Rewrite the records starting with the line with "Image resolution: width=887" and going on through the line with "click(368, 57)", swapping "Instruction" for "Command" and leaving everything else as it is.
╭─ Task inputs
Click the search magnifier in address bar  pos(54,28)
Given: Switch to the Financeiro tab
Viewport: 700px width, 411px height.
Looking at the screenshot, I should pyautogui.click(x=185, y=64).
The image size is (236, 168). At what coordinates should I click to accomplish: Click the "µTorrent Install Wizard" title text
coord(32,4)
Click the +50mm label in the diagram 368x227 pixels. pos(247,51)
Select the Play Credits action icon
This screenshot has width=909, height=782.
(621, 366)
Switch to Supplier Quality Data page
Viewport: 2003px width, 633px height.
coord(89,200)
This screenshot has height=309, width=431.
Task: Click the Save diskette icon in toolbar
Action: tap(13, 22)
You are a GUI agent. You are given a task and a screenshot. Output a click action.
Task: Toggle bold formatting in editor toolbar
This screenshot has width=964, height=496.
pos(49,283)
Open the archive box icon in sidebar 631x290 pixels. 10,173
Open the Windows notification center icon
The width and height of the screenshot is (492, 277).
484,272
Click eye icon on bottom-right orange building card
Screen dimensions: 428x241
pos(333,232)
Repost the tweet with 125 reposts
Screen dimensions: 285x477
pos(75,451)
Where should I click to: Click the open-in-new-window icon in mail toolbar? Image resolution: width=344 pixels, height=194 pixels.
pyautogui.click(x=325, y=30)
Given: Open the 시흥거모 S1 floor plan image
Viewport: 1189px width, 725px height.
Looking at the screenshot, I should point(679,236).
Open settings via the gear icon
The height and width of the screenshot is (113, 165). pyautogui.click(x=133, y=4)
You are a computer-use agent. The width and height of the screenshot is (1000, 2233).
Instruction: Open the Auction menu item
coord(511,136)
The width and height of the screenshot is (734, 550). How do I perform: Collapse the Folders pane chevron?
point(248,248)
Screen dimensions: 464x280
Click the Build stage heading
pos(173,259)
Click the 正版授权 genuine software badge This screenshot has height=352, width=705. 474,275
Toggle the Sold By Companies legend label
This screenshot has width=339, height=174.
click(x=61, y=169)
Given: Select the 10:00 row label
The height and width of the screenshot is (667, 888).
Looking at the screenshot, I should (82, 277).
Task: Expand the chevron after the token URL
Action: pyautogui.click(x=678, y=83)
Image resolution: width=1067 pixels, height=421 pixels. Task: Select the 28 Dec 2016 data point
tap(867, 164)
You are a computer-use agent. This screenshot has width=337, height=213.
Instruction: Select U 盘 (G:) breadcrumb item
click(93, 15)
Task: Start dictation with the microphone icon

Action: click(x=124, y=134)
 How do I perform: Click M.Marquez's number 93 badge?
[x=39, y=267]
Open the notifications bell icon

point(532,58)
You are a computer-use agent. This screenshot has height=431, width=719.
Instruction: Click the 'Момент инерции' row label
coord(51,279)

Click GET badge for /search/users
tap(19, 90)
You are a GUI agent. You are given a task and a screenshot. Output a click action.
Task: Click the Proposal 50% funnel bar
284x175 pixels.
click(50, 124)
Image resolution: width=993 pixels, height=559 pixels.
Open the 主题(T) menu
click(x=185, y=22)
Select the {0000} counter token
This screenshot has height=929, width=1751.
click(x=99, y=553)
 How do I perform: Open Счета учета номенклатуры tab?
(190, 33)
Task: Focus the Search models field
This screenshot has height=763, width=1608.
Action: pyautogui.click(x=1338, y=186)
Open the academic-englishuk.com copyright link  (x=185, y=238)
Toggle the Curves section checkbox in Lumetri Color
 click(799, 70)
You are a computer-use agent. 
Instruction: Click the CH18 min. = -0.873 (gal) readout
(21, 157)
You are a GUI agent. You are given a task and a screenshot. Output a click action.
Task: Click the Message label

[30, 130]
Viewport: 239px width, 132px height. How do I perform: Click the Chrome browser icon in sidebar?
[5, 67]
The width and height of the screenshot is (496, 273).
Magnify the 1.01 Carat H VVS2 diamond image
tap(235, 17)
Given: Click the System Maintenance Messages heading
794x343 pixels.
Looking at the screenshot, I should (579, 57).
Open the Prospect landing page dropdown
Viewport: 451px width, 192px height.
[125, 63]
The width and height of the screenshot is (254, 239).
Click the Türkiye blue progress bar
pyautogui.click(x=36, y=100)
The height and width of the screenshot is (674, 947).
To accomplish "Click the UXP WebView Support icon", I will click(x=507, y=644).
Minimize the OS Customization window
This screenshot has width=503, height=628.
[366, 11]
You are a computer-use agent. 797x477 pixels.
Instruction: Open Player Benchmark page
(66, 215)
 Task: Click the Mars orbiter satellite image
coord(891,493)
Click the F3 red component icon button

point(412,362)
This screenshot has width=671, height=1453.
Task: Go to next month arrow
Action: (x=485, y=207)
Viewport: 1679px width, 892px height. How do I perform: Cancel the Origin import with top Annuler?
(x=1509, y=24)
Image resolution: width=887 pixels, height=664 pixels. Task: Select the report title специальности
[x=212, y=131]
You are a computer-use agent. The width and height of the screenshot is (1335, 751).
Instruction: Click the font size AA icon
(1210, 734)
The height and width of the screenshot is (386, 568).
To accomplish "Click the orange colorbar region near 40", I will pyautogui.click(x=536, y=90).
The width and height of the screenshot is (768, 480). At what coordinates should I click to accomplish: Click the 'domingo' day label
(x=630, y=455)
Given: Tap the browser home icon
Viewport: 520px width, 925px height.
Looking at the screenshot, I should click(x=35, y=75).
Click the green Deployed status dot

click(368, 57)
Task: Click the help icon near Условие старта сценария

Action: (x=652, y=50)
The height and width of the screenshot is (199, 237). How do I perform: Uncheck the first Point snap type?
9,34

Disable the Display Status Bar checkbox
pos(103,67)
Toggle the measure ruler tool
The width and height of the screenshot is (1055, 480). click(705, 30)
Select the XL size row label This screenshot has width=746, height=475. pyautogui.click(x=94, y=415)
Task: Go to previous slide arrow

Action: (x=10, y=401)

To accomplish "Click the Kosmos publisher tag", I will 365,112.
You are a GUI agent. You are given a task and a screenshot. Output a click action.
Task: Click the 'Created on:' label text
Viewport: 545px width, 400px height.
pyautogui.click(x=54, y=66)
╰─
__Result below__:
Image resolution: width=887 pixels, height=664 pixels. Task: Select the report title специальности
[x=212, y=131]
You are a computer-use agent. The width and height of the screenshot is (1335, 751).
Command: Click the font size AA icon
(1210, 734)
The height and width of the screenshot is (386, 568).
To accomplish "Click the orange colorbar region near 40", I will pyautogui.click(x=536, y=90).
The width and height of the screenshot is (768, 480). At what coordinates should I click to accomplish: Click the 'domingo' day label
(x=630, y=455)
Given: Tap the browser home icon
Viewport: 520px width, 925px height.
Looking at the screenshot, I should click(x=35, y=75).
Click the green Deployed status dot

click(368, 57)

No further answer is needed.